• Supplied text:
Alan Dalton post's birding diaries and original artwork from Sweden. Established in 2006, this now long running blog is now a complete overview of my birding experiences. As an artist I greatly enjoy sketching birds in the field and you will find a wide selection of that work here, from fieldwork to finished paintings. I am very passionate about my artwork and try to depict birds in their natural habitat, as I see them in the wild. My artwork is for sale and can be viewed at http://www.alandalton.net/
As regards to my photography, since 2008 I have used a Nikon D90 DSLR camera coupled with a Sigma 150-500mm OS lens for since March 2012 for bird photography, all previous images being digiscoped. Regarding sound recording, I have been usung a Telinga Stereo Dat Mic and parabol to record birds in the field, coupled to a Marrantz 661 digital recorder, a superb piece of kit. Interest in butterflies, dragonflies and damselflies has recently seen the accquisition of a Sigma 150mm macro lens. I hope you enjoy the blog and please feel free to leave comments or contact me at alandltn@gmail.com

Saturday, October 06, 2012

Raptor Watching; Shuamta; Batumi; 21st September 2012

This time for me it was Shuamta, Station 2, I had started to look forward to my days there very much. Despite the gruelling climb of some twenty minutes, the result was total isolation and on occasion, birds drifting right past you on eye level. The designated counters were Arthur Green, Dietrich Ristow, Jan Wellenkes, Stijn Hantson, Levan Ninua and myself. Dietrich, at the tender age of 72, beat me to the station. On our arrival the skies were blue and there was an immediate trickle of birds, Honey Buzzard, Booted Eagle, Short Toed Eagle and the first Aquilla's, Lesser Spotted Eagle.
 The morning was glorious again weatherwise and one had to pinch onself as you took in the scene. The area around Shuamta is one of extraordinary beauty and to see the first birds filing past was amazing. Because the station was positioned so high in the mountains the views here of the birds could be breathtaking, often birds made there way along the ridge we were standing on, or a kettle formed right in front of us. Occasionally, a kettle formed in front of us and drew birds in from miles around, gliding into the bottom of the thermal before begining to circle. It constantly amazed me when this started, often with just two or three Honey Buzzard. Then, from a seemingly empty sky, there would appear raptor after raptor, gliding to the thermal. Before you knew it, there could be 75 birds in front of you, circling in the morning sunshine....


Lesser Spotted Eagle, one of the first birds of the day directly overhead...

• Given problem 1: Name each person the blog entry on Shuamta lists by name as a designated counter.

• Records for this task:
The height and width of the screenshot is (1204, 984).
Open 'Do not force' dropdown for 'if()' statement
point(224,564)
...
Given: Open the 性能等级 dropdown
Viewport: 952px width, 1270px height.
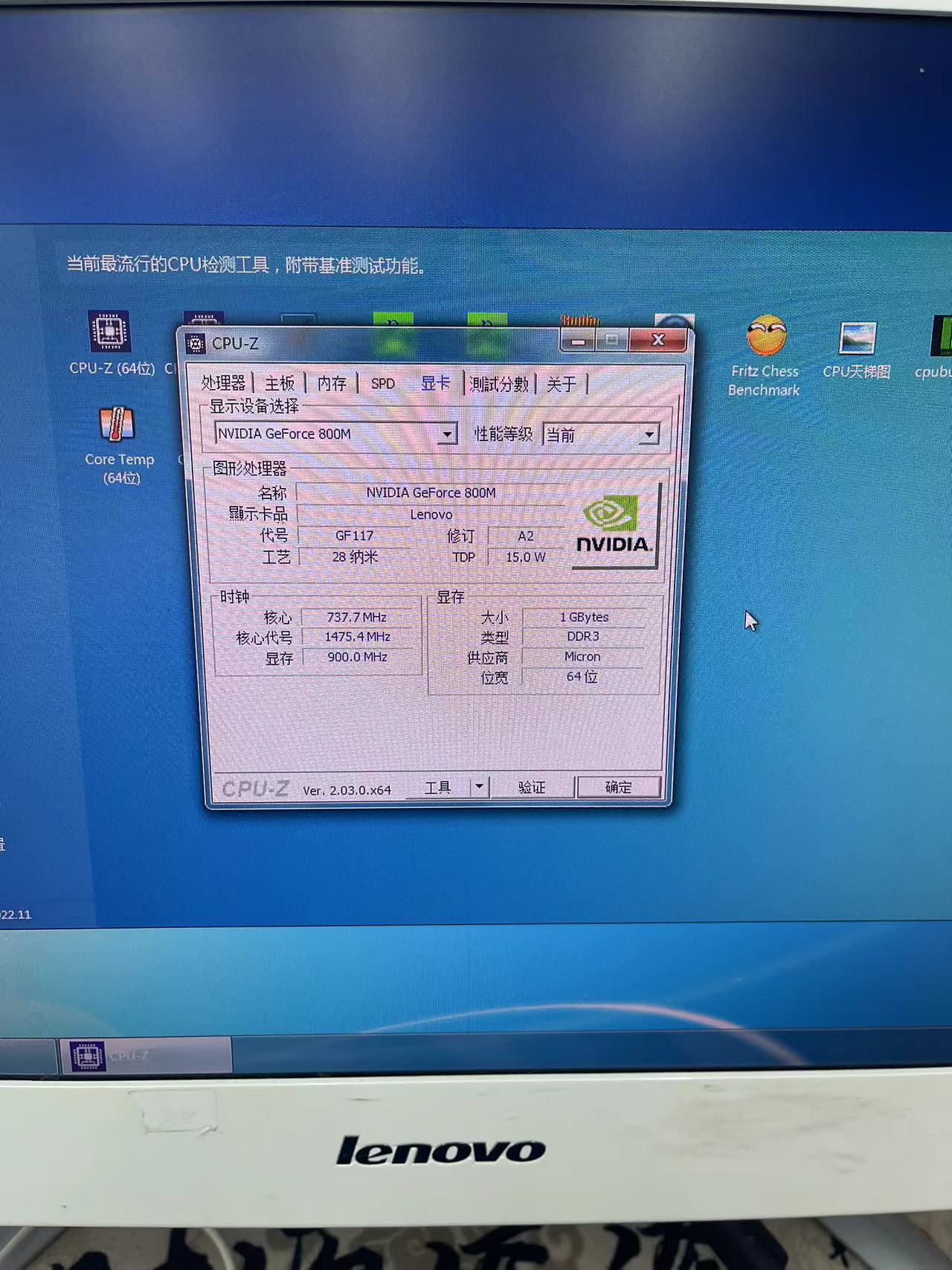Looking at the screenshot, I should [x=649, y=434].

• Given problem 2: In the rows, begin at the line that has "The height and" and stop after the line with "point(224,564)". Reproduce those lines with "dropdown" swapped for "menu", leaving everything else unchanged.

• Written reply 1: Arthur Green, Dietrich Ristow, Jan Wellenkes, Stijn Hantson, Levan Ninua

• Written reply 2:
The height and width of the screenshot is (1204, 984).
Open 'Do not force' menu for 'if()' statement
point(224,564)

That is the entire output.